Licence fees: The bane of radio

By , agencyfaqs! | In
Last updated : June 02, 2003
At Rs 11.25 crore for the Mumbai circle and growing at an annual compounded rate of 15 per cent, licence fees is the biggest bane of private radio

The cacophony that characterises the airwaves in Mumbai was distinctly sober on the afternoon of May 27. At the stroke of one, Win 94.6, the FM station promoted by Millennium Broadcast Pvt. Ltd, went off air, ostensibly for "a few days". The official line of communication pointed at "unresolved legal and technical issues" as the cause of disruption. But the real reason for switch-off was clear - "complications on the licence fee front", as cited by company sources.

Leaving aside Win 94.6, the other four players, namely GO 92.5 FM, Radio Mirchi, 93.5 Red FM and Radio City 91 FM, have paid their licence fees for the current year, which is a whopping Rs 11.25 crore per station. According to industry sources, Win 94.6 hasn't paid up its licence fee for the current year, implying that the station does not have an operating licence, resulting in the disruption of service.

Though the official communiqué insists that the company is in the "process of resolving the various issues and hopes to be back on air within the next few days", the industry remains doubtful. "Legal hassles could creep up," states an executive with a rival station.

Nonetheless, there is no denying the fact that the licence fee structure is a millstone around the private FM operator's neck and the Mumbai circle has the distinction of being the most expensive of the lot. From Rs 9.75 crore last year, the jump is a cool Rs 1.5 crore this year with revenue earned (taking into account all five stations in the city) amounting to just about Rs 2.2 crore per month.

As Rajesh Tahil, station director of the Mid-Day Multimedia-promoted GO 92.5 FM, states, "Licence fee is the one big issue for private FM operators today. With the current licence fee structure, one is simply playing into the hands of the big boys, which could result in a monopoly or duopoly. My point is, is such a scenario conducive for the growth of radio?"
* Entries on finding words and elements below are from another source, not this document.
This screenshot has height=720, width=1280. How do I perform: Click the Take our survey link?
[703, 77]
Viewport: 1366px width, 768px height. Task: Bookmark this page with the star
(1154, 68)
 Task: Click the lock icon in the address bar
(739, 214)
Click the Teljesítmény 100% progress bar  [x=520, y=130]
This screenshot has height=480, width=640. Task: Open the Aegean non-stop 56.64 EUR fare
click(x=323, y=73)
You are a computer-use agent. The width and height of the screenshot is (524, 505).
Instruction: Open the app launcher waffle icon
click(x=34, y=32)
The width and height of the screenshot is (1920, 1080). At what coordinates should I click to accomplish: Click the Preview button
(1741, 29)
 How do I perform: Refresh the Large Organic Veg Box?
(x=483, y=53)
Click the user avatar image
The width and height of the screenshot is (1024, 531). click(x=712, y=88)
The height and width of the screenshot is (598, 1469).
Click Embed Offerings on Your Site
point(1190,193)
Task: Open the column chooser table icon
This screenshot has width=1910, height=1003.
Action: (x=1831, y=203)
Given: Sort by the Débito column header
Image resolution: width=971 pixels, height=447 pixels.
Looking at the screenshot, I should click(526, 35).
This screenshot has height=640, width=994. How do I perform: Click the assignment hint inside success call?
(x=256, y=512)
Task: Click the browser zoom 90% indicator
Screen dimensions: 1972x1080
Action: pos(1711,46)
According to round one of IRS 2002, listenership for radio (as a medium) in Mumbai is 17 per cent in the target group of 12 years and above. Individual vehicles such as Vividh Bharati account for 12.8 per cent, while private FM makes up 9 per cent of listenership (note: the listenership of the two is not mutually exclusive). When compared with the findings of the previous round, that is, round two of IRS 2001, the results are startling. Listenership for the medium as a whole was 19 per cent, Vividh Bharati stood at 16 per cent while FM was constant at 9 per cent. "There's a trend here," points out Partho Ghosh, AVP, Initiative Media. "In a sinking medium, FM has managed to hold on to its listenership, which speaks for itself. Definitely FM is doing well," he states.

Akansha Gupta, corporate sales manager, 93.5 Red FM, illustrates the aspect of growth in FM listenership, in the following manner. "Average listenership of FM is 63 minutes vis-à-vis television viewership of 118 minutes. In Pune for instance, listenership and viewership run neck-to-neck. So clearly there is growth in the listenership of FM."

On the revenue front though, the situation is diagonally opposite. Depending on the station, time band or programme, ad rates for a 10-second spot on radio in Mumbai could vary between Rs 500 to Rs 1,000, indicate industry sources. However with "measurability of the medium" a big question mark, media planners have been slow to divert monies, resulting in a slower pace of growth in terms of revenues.

"Yes, level of spends are not high, adaptability to the medium has been slow, but these are regular issues," asserts Tahil. "The fact is that the high licence fee leaves you with no room to experiment with different programming formats, resulting in me-too programming across the board. Thus the concept of choice, variety or appealing to a smaller target audience is unthinkable because one has to look at numbers," he says.

Ditto is the problem on the measurability front. "Players can invest in a proper measurement system only when the licence fee issue is off their minds," states Akansha Gupta of Red FM.

Nevertheless, industry sources also point at the fact that Time Monitoring Services and TAM have stepped forward in the area of radio audit, each working on a competing mechanism. "If the audit part falls in place, then monies are bound to pour in," asserts Ghosh of Initiative Media. "Measurability involves listenership and audit. With listenership data available, planners have been able to take a viewpoint on radio. When audit happens, spending decisions will be sharper," he adds. © 2003 agencyfaqs!